• _Data to use_
==============================

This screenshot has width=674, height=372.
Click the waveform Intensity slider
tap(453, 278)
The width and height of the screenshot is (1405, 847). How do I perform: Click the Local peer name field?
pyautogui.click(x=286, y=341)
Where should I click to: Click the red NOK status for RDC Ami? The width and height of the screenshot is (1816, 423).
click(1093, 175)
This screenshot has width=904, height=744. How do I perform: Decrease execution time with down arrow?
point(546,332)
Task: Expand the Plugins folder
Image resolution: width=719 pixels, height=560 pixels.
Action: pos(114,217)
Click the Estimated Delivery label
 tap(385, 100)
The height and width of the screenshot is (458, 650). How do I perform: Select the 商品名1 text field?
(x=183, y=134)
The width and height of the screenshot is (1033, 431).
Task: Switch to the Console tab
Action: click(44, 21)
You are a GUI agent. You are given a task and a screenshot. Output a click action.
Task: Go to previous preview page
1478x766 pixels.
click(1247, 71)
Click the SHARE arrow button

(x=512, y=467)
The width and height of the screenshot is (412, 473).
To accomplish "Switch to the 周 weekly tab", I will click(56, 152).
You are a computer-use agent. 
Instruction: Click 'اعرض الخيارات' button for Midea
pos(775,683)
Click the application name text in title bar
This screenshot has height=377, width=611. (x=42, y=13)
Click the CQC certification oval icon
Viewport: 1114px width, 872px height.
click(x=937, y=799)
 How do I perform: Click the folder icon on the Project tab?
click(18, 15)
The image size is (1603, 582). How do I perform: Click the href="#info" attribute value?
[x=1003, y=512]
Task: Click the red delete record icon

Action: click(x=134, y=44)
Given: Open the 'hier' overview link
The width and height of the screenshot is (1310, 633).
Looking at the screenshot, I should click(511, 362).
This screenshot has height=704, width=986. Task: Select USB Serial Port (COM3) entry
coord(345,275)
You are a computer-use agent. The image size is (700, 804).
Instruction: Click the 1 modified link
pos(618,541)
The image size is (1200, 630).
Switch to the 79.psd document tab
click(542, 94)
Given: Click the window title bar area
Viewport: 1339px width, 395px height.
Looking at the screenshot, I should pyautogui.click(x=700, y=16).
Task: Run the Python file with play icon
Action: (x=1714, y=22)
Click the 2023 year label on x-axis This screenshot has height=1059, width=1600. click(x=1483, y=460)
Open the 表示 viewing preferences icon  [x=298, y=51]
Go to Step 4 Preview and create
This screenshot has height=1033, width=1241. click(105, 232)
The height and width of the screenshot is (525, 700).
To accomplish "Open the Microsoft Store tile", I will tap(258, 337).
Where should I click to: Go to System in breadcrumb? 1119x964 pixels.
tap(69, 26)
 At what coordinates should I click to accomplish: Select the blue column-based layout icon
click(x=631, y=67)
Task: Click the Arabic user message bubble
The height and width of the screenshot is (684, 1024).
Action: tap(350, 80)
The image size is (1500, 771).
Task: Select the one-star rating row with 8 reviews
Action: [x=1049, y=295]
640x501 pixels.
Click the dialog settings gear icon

==============================

• _Exercise goal_
Please output every record, keeping each line exact.

• _Result of the task_
This screenshot has width=674, height=372.
Click the waveform Intensity slider
tap(453, 278)
The width and height of the screenshot is (1405, 847). How do I perform: Click the Local peer name field?
pyautogui.click(x=286, y=341)
Where should I click to: Click the red NOK status for RDC Ami? The width and height of the screenshot is (1816, 423).
click(1093, 175)
This screenshot has width=904, height=744. How do I perform: Decrease execution time with down arrow?
point(546,332)
Task: Expand the Plugins folder
Image resolution: width=719 pixels, height=560 pixels.
Action: pos(114,217)
Click the Estimated Delivery label
 tap(385, 100)
The height and width of the screenshot is (458, 650). How do I perform: Select the 商品名1 text field?
(x=183, y=134)
The width and height of the screenshot is (1033, 431).
Task: Switch to the Console tab
Action: click(44, 21)
You are a GUI agent. You are given a task and a screenshot. Output a click action.
Task: Go to previous preview page
1478x766 pixels.
click(1247, 71)
Click the SHARE arrow button

(x=512, y=467)
The width and height of the screenshot is (412, 473).
To accomplish "Switch to the 周 weekly tab", I will click(56, 152).
You are a computer-use agent. 
Instruction: Click 'اعرض الخيارات' button for Midea
pos(775,683)
Click the application name text in title bar
This screenshot has height=377, width=611. (x=42, y=13)
Click the CQC certification oval icon
Viewport: 1114px width, 872px height.
click(x=937, y=799)
 How do I perform: Click the folder icon on the Project tab?
click(18, 15)
The image size is (1603, 582). How do I perform: Click the href="#info" attribute value?
[x=1003, y=512]
Task: Click the red delete record icon

Action: click(x=134, y=44)
Given: Open the 'hier' overview link
The width and height of the screenshot is (1310, 633).
Looking at the screenshot, I should click(511, 362).
This screenshot has height=704, width=986. Task: Select USB Serial Port (COM3) entry
coord(345,275)
You are a computer-use agent. The image size is (700, 804).
Instruction: Click the 1 modified link
pos(618,541)
The image size is (1200, 630).
Switch to the 79.psd document tab
click(542, 94)
Given: Click the window title bar area
Viewport: 1339px width, 395px height.
Looking at the screenshot, I should pyautogui.click(x=700, y=16).
Task: Run the Python file with play icon
Action: (x=1714, y=22)
Click the 2023 year label on x-axis This screenshot has height=1059, width=1600. click(x=1483, y=460)
Open the 表示 viewing preferences icon  [x=298, y=51]
Go to Step 4 Preview and create
This screenshot has height=1033, width=1241. click(105, 232)
The height and width of the screenshot is (525, 700).
To accomplish "Open the Microsoft Store tile", I will tap(258, 337).
Where should I click to: Go to System in breadcrumb? 1119x964 pixels.
tap(69, 26)
 At what coordinates should I click to accomplish: Select the blue column-based layout icon
click(x=631, y=67)
Task: Click the Arabic user message bubble
The height and width of the screenshot is (684, 1024).
Action: tap(350, 80)
The image size is (1500, 771).
Task: Select the one-star rating row with 8 reviews
Action: [x=1049, y=295]
640x501 pixels.
Click the dialog settings gear icon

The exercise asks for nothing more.